* **EXTRACTED ENTRIES**:
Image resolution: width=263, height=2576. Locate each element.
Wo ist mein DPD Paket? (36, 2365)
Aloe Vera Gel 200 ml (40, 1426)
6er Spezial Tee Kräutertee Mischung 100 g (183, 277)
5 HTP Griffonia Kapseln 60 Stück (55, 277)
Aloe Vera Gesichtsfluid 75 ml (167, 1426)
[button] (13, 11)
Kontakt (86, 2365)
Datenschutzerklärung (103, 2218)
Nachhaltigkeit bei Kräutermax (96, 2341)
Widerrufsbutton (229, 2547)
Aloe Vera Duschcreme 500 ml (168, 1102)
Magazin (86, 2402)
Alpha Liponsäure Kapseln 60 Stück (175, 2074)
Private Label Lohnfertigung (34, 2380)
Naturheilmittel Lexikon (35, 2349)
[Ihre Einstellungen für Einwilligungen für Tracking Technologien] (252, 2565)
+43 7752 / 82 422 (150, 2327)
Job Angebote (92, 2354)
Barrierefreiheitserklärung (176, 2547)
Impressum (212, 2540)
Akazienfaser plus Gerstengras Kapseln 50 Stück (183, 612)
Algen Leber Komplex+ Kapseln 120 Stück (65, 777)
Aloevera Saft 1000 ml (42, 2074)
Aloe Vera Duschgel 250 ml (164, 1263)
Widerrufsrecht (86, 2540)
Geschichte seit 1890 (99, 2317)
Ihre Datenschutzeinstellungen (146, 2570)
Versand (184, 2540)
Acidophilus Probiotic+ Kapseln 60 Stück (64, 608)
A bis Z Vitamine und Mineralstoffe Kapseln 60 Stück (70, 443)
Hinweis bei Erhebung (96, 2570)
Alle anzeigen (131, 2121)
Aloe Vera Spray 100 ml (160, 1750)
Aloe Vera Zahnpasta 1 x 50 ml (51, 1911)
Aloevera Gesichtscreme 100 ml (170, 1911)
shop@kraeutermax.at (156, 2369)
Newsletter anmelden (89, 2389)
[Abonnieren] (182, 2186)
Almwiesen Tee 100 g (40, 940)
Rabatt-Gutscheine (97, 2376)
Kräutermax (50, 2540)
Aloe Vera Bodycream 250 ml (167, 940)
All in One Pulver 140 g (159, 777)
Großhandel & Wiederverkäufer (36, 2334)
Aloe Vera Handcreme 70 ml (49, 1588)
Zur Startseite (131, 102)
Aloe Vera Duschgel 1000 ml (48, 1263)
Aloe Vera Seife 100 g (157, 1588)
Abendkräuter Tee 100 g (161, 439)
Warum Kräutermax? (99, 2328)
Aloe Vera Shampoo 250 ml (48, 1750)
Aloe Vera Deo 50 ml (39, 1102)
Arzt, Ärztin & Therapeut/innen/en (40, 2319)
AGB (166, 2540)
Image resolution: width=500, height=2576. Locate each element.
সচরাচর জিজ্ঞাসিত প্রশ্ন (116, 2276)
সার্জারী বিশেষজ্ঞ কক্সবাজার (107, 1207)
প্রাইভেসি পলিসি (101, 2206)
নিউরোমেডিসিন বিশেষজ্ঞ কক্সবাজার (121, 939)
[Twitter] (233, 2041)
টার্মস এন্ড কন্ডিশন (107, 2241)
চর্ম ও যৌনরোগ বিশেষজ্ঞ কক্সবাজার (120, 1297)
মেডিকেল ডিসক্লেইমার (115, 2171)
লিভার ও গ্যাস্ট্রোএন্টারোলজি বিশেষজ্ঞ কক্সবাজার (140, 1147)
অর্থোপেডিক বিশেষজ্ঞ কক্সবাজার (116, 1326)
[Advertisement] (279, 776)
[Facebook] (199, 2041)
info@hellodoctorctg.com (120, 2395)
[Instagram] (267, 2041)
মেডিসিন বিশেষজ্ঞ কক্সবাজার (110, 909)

* **PROBLEM DETAILS**:
Exact copies of all the records are to be printed.

* **SOLUTION TO THE PROBLEM**:
Image resolution: width=263, height=2576. Locate each element.
Wo ist mein DPD Paket? (36, 2365)
Aloe Vera Gel 200 ml (40, 1426)
6er Spezial Tee Kräutertee Mischung 100 g (183, 277)
5 HTP Griffonia Kapseln 60 Stück (55, 277)
Aloe Vera Gesichtsfluid 75 ml (167, 1426)
[button] (13, 11)
Kontakt (86, 2365)
Datenschutzerklärung (103, 2218)
Nachhaltigkeit bei Kräutermax (96, 2341)
Widerrufsbutton (229, 2547)
Aloe Vera Duschcreme 500 ml (168, 1102)
Magazin (86, 2402)
Alpha Liponsäure Kapseln 60 Stück (175, 2074)
Private Label Lohnfertigung (34, 2380)
Naturheilmittel Lexikon (35, 2349)
[Ihre Einstellungen für Einwilligungen für Tracking Technologien] (252, 2565)
+43 7752 / 82 422 (150, 2327)
Job Angebote (92, 2354)
Barrierefreiheitserklärung (176, 2547)
Impressum (212, 2540)
Akazienfaser plus Gerstengras Kapseln 50 Stück (183, 612)
Algen Leber Komplex+ Kapseln 120 Stück (65, 777)
Aloevera Saft 1000 ml (42, 2074)
Aloe Vera Duschgel 250 ml (164, 1263)
Widerrufsrecht (86, 2540)
Geschichte seit 1890 (99, 2317)
Ihre Datenschutzeinstellungen (146, 2570)
Versand (184, 2540)
Acidophilus Probiotic+ Kapseln 60 Stück (64, 608)
A bis Z Vitamine und Mineralstoffe Kapseln 60 Stück (70, 443)
Hinweis bei Erhebung (96, 2570)
Alle anzeigen (131, 2121)
Aloe Vera Spray 100 ml (160, 1750)
Aloe Vera Zahnpasta 1 x 50 ml (51, 1911)
Aloevera Gesichtscreme 100 ml (170, 1911)
shop@kraeutermax.at (156, 2369)
Newsletter anmelden (89, 2389)
[Abonnieren] (182, 2186)
Almwiesen Tee 100 g (40, 940)
Rabatt-Gutscheine (97, 2376)
Kräutermax (50, 2540)
Aloe Vera Bodycream 250 ml (167, 940)
All in One Pulver 140 g (159, 777)
Großhandel & Wiederverkäufer (36, 2334)
Aloe Vera Handcreme 70 ml (49, 1588)
Zur Startseite (131, 102)
Aloe Vera Duschgel 1000 ml (48, 1263)
Aloe Vera Seife 100 g (157, 1588)
Abendkräuter Tee 100 g (161, 439)
Warum Kräutermax? (99, 2328)
Aloe Vera Shampoo 250 ml (48, 1750)
Aloe Vera Deo 50 ml (39, 1102)
Arzt, Ärztin & Therapeut/innen/en (40, 2319)
AGB (166, 2540)
Image resolution: width=500, height=2576. Locate each element.
সচরাচর জিজ্ঞাসিত প্রশ্ন (116, 2276)
সার্জারী বিশেষজ্ঞ কক্সবাজার (107, 1207)
প্রাইভেসি পলিসি (101, 2206)
নিউরোমেডিসিন বিশেষজ্ঞ কক্সবাজার (121, 939)
[Twitter] (233, 2041)
টার্মস এন্ড কন্ডিশন (107, 2241)
চর্ম ও যৌনরোগ বিশেষজ্ঞ কক্সবাজার (120, 1297)
মেডিকেল ডিসক্লেইমার (115, 2171)
লিভার ও গ্যাস্ট্রোএন্টারোলজি বিশেষজ্ঞ কক্সবাজার (140, 1147)
অর্থোপেডিক বিশেষজ্ঞ কক্সবাজার (116, 1326)
[Advertisement] (279, 776)
[Facebook] (199, 2041)
info@hellodoctorctg.com (120, 2395)
[Instagram] (267, 2041)
মেডিসিন বিশেষজ্ঞ কক্সবাজার (110, 909)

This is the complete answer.